Este conocimiento que tiene el Sr. Menéndez de nuestras ciencias, letras y artes, y la eficacia con que le difunde entre el vulgo, importan y valen mucho para conservar la cohesión de nuestro pueblo, cuyas desventuras le abaten y tiran a que se disgregue. No corto influjo ejerce y ha de ejercer el Sr. Menéndez y cuantos le siguen e imitan en su tarea, para que nuestra conciencia nacional salga de su letargo, se rejuvenezca, recobre sus antiguos bríos y reverdezcan y florezcan en ella, no vanas ilusiones, sino razonables y altos deseos y bien fundadas esperanzas. La nación que fué grande, que no se olvida de que lo fué, y que al comprender su pasada grandeza no se contenta con extasiarse en su contemplación para consuelo de la miseria presente, sino que la pone como firme base de otros ideales y aspiraciones, y se vale de ella como estímulo para lanzarse a conseguirlos, no es una nación muerta, sino una nación que ha de resurgir activa, feliz y poderosa en mejores días. El gran movimiento intelectual de Italia, iniciado y seguido por Parini, Alfieri, Balbo, Gioberti, Rosmini, Leopardi, Manzoni y tantos otros, allanó el camino a Cavour, Víctor Manuel y Garibaldi, y preparó la unidad de Italia. Y los grandes poetas y filósofos alemanes, desde Lessing hasta Hegel, se diría que destilaron de sus pensamientos la esencia y el espíritu que animó a los Príncipes de Prusia, a Bismarck y a Moltke. [xxxiv]
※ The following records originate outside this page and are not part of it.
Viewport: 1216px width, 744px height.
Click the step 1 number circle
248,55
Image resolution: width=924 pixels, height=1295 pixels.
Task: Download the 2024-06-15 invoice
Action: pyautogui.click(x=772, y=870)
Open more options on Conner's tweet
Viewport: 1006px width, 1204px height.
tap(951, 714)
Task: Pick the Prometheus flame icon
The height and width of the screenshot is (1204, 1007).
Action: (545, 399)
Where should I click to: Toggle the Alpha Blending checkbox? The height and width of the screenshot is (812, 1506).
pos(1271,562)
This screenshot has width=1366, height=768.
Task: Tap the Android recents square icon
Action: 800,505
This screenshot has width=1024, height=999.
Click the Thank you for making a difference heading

Fuera de sazón en estos amargos días de luto y sonrojo, sería ambicionar nada para la patria, salvo el sosiego de que há menester para alivio de sus dolencias y para curación de sus heridas; pero bien podemos decir que, aplicándonos con amor y esmero al estudio y examen de nuestro pensamiento nacional y de su manifestación y progreso en la historia, conservaremos, rectificaremos y quizá magnificaremos la conciencia de nuestro ser, la virtud plasmante que debe mantener la nación unida y la capacidad o potencia de una renovación gloriosa, por desgracia quizá harto distante de convertirse en acto.